CIGS太陽電池

CIGS太陽電池(銅・インジウム・ガリウム・セレンを主成分とする化合物薄膜太陽電池)は、現在次世代ソーラーとして大注目の「ペロブスカイト太陽電池」と同じ「薄膜(軽くて曲げられる)系」の先駆者です。

シリコン製に比べて「曲面に貼れる」「影や高温に強い」「結晶シリコンより圧倒的に薄くできる」という強みを持っています。

現在のCIGSの立ち位置と、株式市場における関連銘柄(主に日本企業)の動向について整理しました。

💡 CIGS太陽電池の現在の「主戦場」

かつては住宅・産業用の地上設置型として大手(旧昭和シェル系のソーラーフロンティアなど)が量産していましたが、中国勢の圧倒的な安値シリコンパネルに押され、現在は地上用の量産からは国内勢はほぼ撤退しています。

しかし、現在はその特性(高効率・軽量・放射線耐性)を活かし、「宇宙開発(人工衛星)」や「モビリティ(トラックのルーフなど)」という特化市場(HALO:Heavy Asset, Low Obsolescence的なインフラ・物理アセット分野)で再び強い存在感を示しています。

🏢 CIGS太陽電池の関連銘柄

1. 出光興産(5019)— 宇宙用CIGSの国内大本命

旧昭和シェル石油の流れを汲み、CIGS薄膜太陽電池の技術を長年蓄積してきた国内トップランナーです。

  • 動向: 地上向けの商業生産は2022年に終了していますが、研究開発機能を次世代技術研究所へ集約し、「宇宙用CIGS太陽電池」へ完全にシフトしています。
  • 強み: 宇宙空間の強い放射線にさらされても劣化しにくい(高い放射線耐性)ため、従来のシリコン型で必須だった重い保護カバーガラスが不要になります。超軽量化によってロケットの打ち上げコストを激減させられるため、JAXAの衛星での実証などを経て、民間の宇宙ビジネス(衛星コンステレーションなど)向けにマーケティングを本格化しています。

2. フジプレアム(4237)— 精密貼り合わせ・受託製造の雄

液晶用偏光板の生産や、太陽電池モジュールの受託製造(OEM)を手掛ける技術派企業です。

  • 動向: かつてCIGSモジュールの製造で実績があり、薄膜・軽量太陽電池を精密に基板へ貼り合わせる、あるいはパッケージングする製造プロセス技術を持っています。
  • 材料としての側面: 株式市場ではペロブスカイト関連銘柄としても名前が上がることが多いですが、広く「薄膜・次世代太陽電池の製造支援」というテーマで思惑が入りやすい銘柄です。

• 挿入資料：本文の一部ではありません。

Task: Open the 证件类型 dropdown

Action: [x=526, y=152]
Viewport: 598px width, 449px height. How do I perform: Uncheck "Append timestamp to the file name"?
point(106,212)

3. アルバック(6728)— 製造装置(真空成膜装置)の世界的プレイヤー

ディスプレイや半導体、そして薄膜太陽電池の製造に不可欠な「真空蒸着装置」「スパッタリング装置」で世界屈指の技術を持つ企業です。

  • 動向: CIGSは、基板上に薄い金属膜を何層も均一に積み重ねる(成膜技術)ことで作られます。アルバックはこの真空成膜プロセスの製造装置を供給できるポジションにあります。CIGSに限らず、次世代の薄膜太陽電池の投資が活発化する局面で恩恵を受けやすい「黒子」的な銘柄です。

📈 投資の視点と注意点

投資対象としてCIGSを見る場合、以下の構造を頭に入れておくとスッキリします。

  • ペロブスカイト(本命テーマ)との対比:現在の株式市場で「国策・次世代太陽電池」としてバイイングパワーが集まりやすいのは、積水化学(4204)や伊勢化学(4107)などのペロブスカイト太陽電池関連です。CIGSは「すでに技術的に成熟しており、ニッチな高付加価値市場(宇宙など)でマネタイズを目指すフェーズ」にあります。
  • 宇宙・防衛テーマとの連動:出光興産(5019)の宇宙用CIGSのように、純粋なクリーンエネルギーというよりは「宇宙開発・防衛・安全保障インフラ」のテーマと絡んで評価される側面が強くなっています。

もし「薄膜系太陽電池」という大きなトレンドを狙うのであれば、CIGS単体というよりは、宇宙関連ビジネスへの広がりを含めて出光興産の進捗を追うか、あるいは次世代太陽電池全般の製造プロセスで買われる製造装置・部材メーカー(アルバックやフジプレアムなど)を周辺から攻めるのが現実的な選択肢と言えます。